JUDGMENT
A.N. Divecha, J.
1. The order passed by the Competent Authority at Surat (respondent No. 2 herein) on 8th March, 1984 under Section 8(4) of the Urban Land (Ceiling and Regulation) Act, 1976 (the Act for brief) as affirmed in appeal by the order passed by the Urban Land Tribunal at Ahmedabad (respondent No. 1 herein) on 29th December, 1987 in Appeal No. Surat-601 of 1984 is under challenge in this petition under Article 226 of the Constitution of India. By his impugned order, respondent No. 2 declared the holding of the petitioner to be in excess of the ceiling limit by 14,522 square metres.
2. The facts giving rise to this petition move in a narrow compass. The petitioner held one parcel of land bearing Survey No. 213 in all admeasuring 16022 square metres situated at Udhana within the urban agglomeration of Surat (the disputed land for convenience) on the date of coming into force of the Act. It, therefore, filed its declaration in the prescribed form under Section 6(1) thereof. It was duly processed by respondent No. 2. After observing necessary formalities under Section 8 thereof, by his order passed on 8th March, 1984 under Section 8(4) thereof, respondent No. 2 declared the holding of the petitioner to be in excess of the ceiling limit by 14522 square metres. Its copy is at Annexure-A to this petition. The aggrieved petitioner carried the matter in appeal before respondent No. 1 under Section 33 of the Act. It came to be registered as Appeal No. Surat-601 of 1984. By the order passed on 29th December, 1987 in the aforesaid appeal, respondent No. 1 dismissed it. Its copy is at Annexure-B to this petition. The aggrieved petitioner has thereupon approached this Court by means of this petition under Article 226 of the Constitution of India for questioning the correctness of the order at Annexure-A to this petition as affirmed in appeal by the appellate order at Annexure-B to this petition.
3. It transpires from the record that the petitioner is an Industrial Co-operative Service Society registered under the Gujarat Co-operative Societies Act, 1961. It appears that it has raised in all 118 industrial units on the disputed land. It transpires from the material on record that the construction activity was undertaken without obtaining what is popularly known as the N.A. Permission and even without obtaining any building permission from the concerned local authority. It, however, transpires from the material on record that later on the N.A. Permission was granted on payment of fine for its unauthorised non-agricultural use from 1975-76. It also transpires from the material on record that the construction raised on the disputed land was regularised by the concerned local authority after imposition of a suitable penalty on the petitioner. It cannot be gainsaid that regularisation of the non-agricultural use of a parcel of land would relate back to the date of its unauthorised non-agricultural use. Similarly, regularisation of unauthorised construction would have relation back to the date of coming into existence of such construction. It thus becomes clear that though the construction of industrial sheds or units in the disputed land was unauthorised at the time it was undertaken, it was regularised by imposition of suitable penalty on the petitioner and, in that view of the matter, such construction became authorised from the date of its coming into existence. The view taken by the authorities below that, despite such regularisation, the construction was unauthorised on the date of coming into force of the Act cannot be sustained in law. Acceptance of that view would amount to nullifying the effect of regularisation by imposition of fine or penalty for the purpose. I am, therefore, of the opinion that the view taken by the authorities below regarding unauthorised existence of the construction on the date of coming into force of the Act cannot be sustained in law.

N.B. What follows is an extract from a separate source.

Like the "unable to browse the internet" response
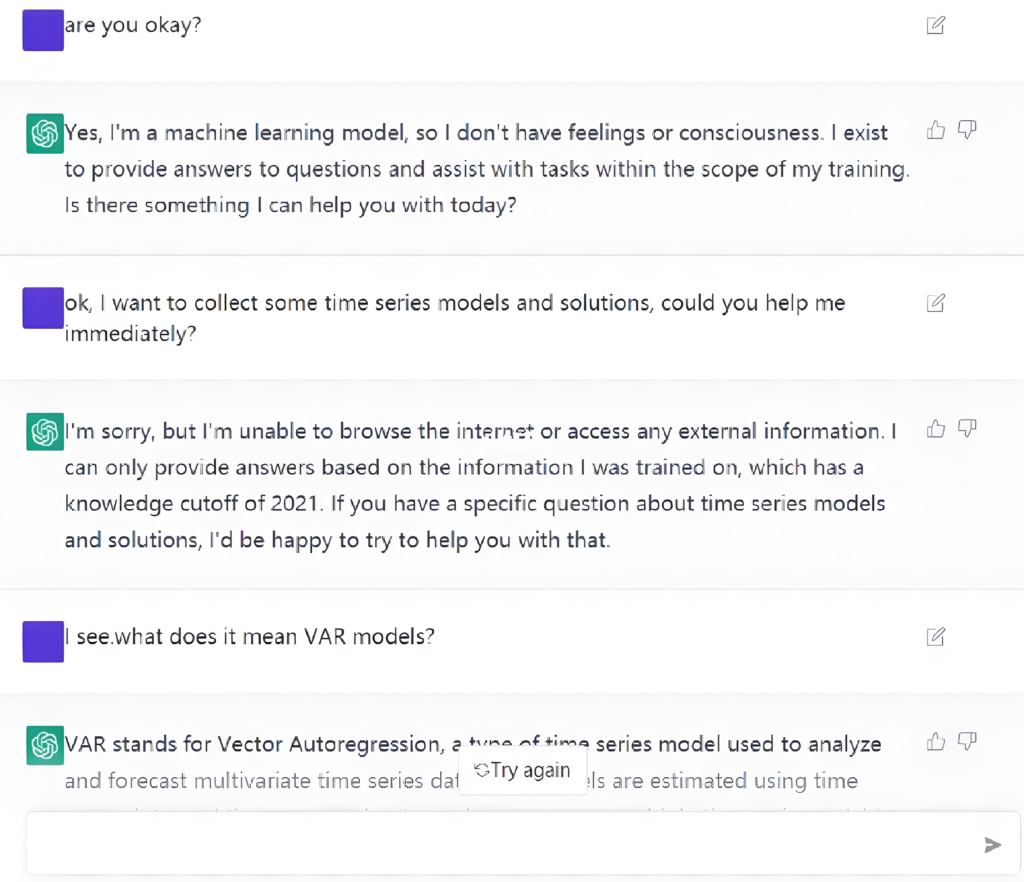 (x=936, y=429)
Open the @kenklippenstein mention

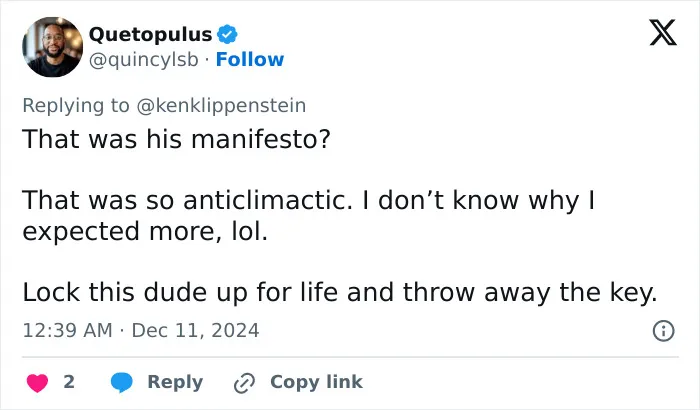click(x=221, y=106)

4. In view of my aforesaid discussion, I am of the opinion that the impugned order at Annexure-A to this petition as affirmed in appeal by the appellate order at Annexure-B to this petition cannot be sustained in law. It, however, does not become clear from the material on record as to what was the constructed area in the disputed land on the date of coming into force of the Act. The constructed area for the purpose would obviously include the building under construction in view of the definition of ‘vacant land’ contained in Section 2(a) of the Act. The matter will have, therefore, to be remanded to respondent No. 2 for ascertaining the existence of the constructed area as also the area under construction on the date of coming into force of the Act. It is clarified that, if industrial sheds or units are separately constructed, each such shed or unit would be entitled to separate land appurtenant thereto for the purpose of its exclusion from the holding of the petitioner in view of the binding ruling of the Supreme Court in the case of Meera Gupta v. State of West Bengal, reported in AIR 1992 SC 1567 : 1992 AIR SCW 1665.
5. In the result, this petition is accepted. The order passed by the competent authority at Surat (respondent No. 2 herein) on 8th March, 1984 under Section 8(4) of the Act at Annexure-A to this petition as affirmed in appeal by the order passed by the Urban Land Tribunal at Ahmedabad on 29th December, 1987 in Appeal No. Surat-601 of 1984 at Annexure-B to this petition is quashed and set aside. The matter is remanded to respondent No. 2 for restoration of the proceeding to file and for his fresh decision according to law in the light of this judgment of mine. Rule is, accordingly, made absolute to the aforesaid extent with no order as to costs.